With a unanimous vote, Santa Monica’s City Council settled the Airport dog park controversy that had been ongoing since the park’s April 29 opening by voting to allow non-residents and their dogs complete access to the park.
Now, non-residents who wish to utilize the Airport Park’s .83-acre off-leash area can do so by annually purchasing a recognizable dog tag from the City of Santa Monica for a processing fee of $15.50. However, according to the City staff report, “If usage patterns change and grow to a point where maintenance needs cannot be met with budgeted operating funds” the policy will be re-examined.
Like other City off-leash dog parks, Airport Park was limited in use to residents only in order to comply with the policy that was adopted by the City in 1998 because of the significant demand placed on the dog parks by residents. Mar Vista dog owners who live near the park have been particularly upset by the policy because the park is within walking distance to many of their homes. The Mar Vista Community Council’s Board of Directors passed a resolution on May 8 calling for Santa Monica to “reconsider its ban on Mar Vista dogs” and open the dog area “to all licensed dogs regardless of their city of origin.”
Before making a recommendation to the Council at the September 11 meeting, City staff assessed the use patterns of the off-leash area. According to Karen Ginsberg, the City’s Assistant Director of Community and Cultural Affairs, the assessment found that since the April opening, “At no time has the off-leash area reached its capacity of 45 dogs at any one time. In fact, only a maximum of 24 dogs were found.”
Mar Vista Community Council Board of Directors member Tom Ponton told the Council “the $15.50 fee is not an issue for us.”
Mar Vista resident Glen Wynn emphasized that even though the City would be allowing non-residents to use the park, she and others would “continue to work for more dog park space in Los Angeles parks.”
Before the Council vote, Mayor Richard Bloom stated, “This was a contentious issue. I understand why people were upset. They couldn’t access the park in the beginning, but the fact is [City] staff was on top of the issue from the get-go.”
The approved policy differed from what was recommended by the City Parks and Recreation Commission, which suggested “that non-residents with valid dog licenses and rabies certificates be granted access to the…off-leach dog area at no charge for a six-month pilot period, during which time data would be collected to better understand use patterns.”
2008 Santa Monica Dog Tags go on sale around November 1.
In other Council news, approvals were given to Macerich which will allow the company to proceed with its remodel of Santa Monica Place.

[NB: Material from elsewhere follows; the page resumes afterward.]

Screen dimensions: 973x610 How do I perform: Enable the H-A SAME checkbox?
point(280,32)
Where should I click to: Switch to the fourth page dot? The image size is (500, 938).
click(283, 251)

The remodel, according to Macerich officials, will include tearing off the mall’s roof and doors, creating an open-air extension of the Promenade, moving the food court to the third level, creating open public spaces, modifying the mall’s entrances and creating a more vibrant dining and shopping experience.

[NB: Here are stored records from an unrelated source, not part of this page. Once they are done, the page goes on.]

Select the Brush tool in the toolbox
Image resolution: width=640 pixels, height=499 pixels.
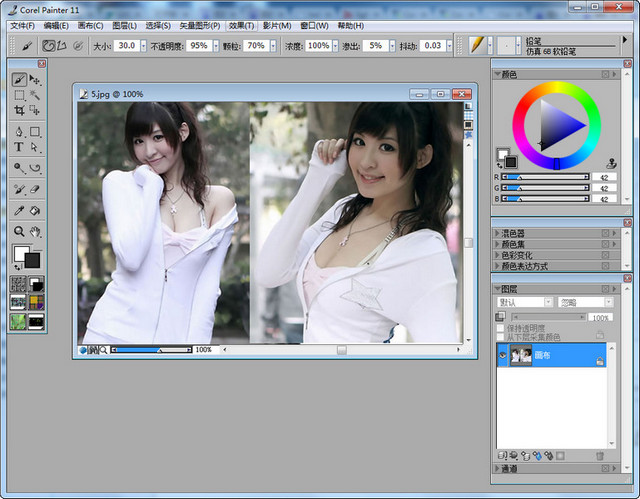tap(19, 79)
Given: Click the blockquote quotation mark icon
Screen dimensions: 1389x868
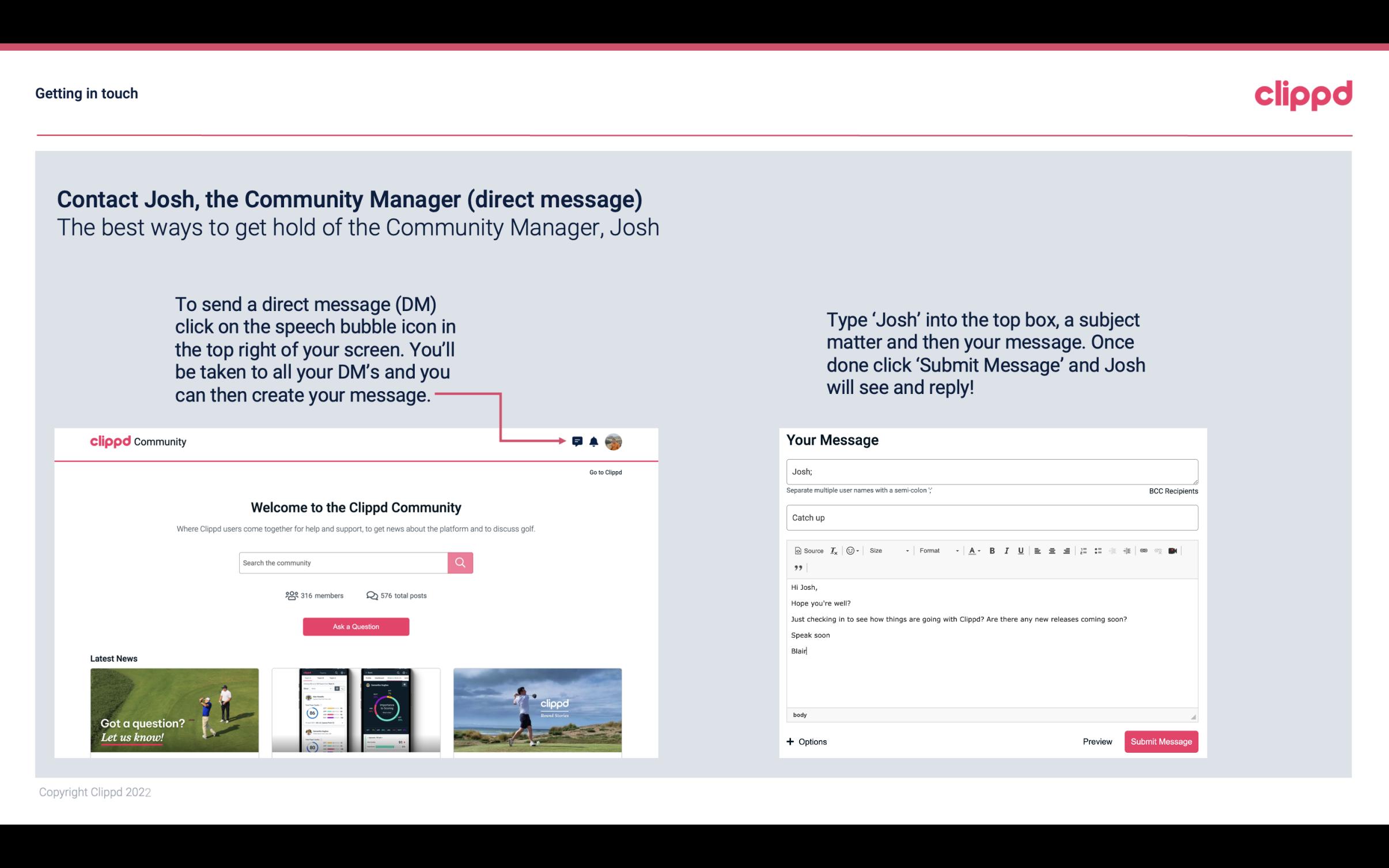Looking at the screenshot, I should [797, 568].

Macerich officials also noted that the remodel would give the City public benefits such as additional tax revenue for City programs, family restrooms, a public art installation, a community gallery and an improved community room.

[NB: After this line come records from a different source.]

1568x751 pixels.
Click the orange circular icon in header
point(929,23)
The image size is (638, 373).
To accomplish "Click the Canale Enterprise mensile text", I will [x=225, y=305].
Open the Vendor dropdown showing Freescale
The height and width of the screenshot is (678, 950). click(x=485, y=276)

The Council approval included the California Environmental Quality Act (CEQA) findings which found that the project “could have a significant effect on the environment,” but that those effects could be mitigated. Also approved was the finding that the project conforms to the City’s Downtown Redevelopment Plan.
The City’s Architectural Review Board and Arts Commission will now review the project. Construction is expected to start in 2008, will last approximately 20 months and the mall will reopen in 2009. During construction, only the parking decks and Macy’s will remain open.
The Council also approved the creation of Preferential Parking Zone U to restrict parking in the neighborhood south of Pico and west of Lincoln, across from Samohi. Now, only those with a permit will be able to park on Bay Street between Lincoln Boulevard and 6th Street, and on 6th Street between Pico Boulevard to the dead-end (eastern portion of 6th) between 7 a.m. and 6 p.m. Monday through Friday. The other streets in the zone will limit parking to two hours for those without a permit.
According to the City staff report, this residential neighborhood “is the last remaining neighborhood adjacent to the high school that does not have preferential parking regulations. This area has not been granted restrictions because it is located in the California Coastal Zone, and the Commission had previously indicated that additional daytime restrictions would not be approved. However, Commission staff has recently indicated that the City could ask, clearly stating that the parking demand is from the high school and not related to beach access.”
Samohi Class President Elan Benmir told the Council, “The hours we [the students] park are generally those the residents are working or not at home.” However, the Council’s vote reflected the sentiments of those residents who live near the high school, as expressed by Jennifer Hornstock: “I’m a prisoner in my home eight, nine months out of the year. I can’t leave during the day for fear of not being able to park anywhere on my street when I come back.”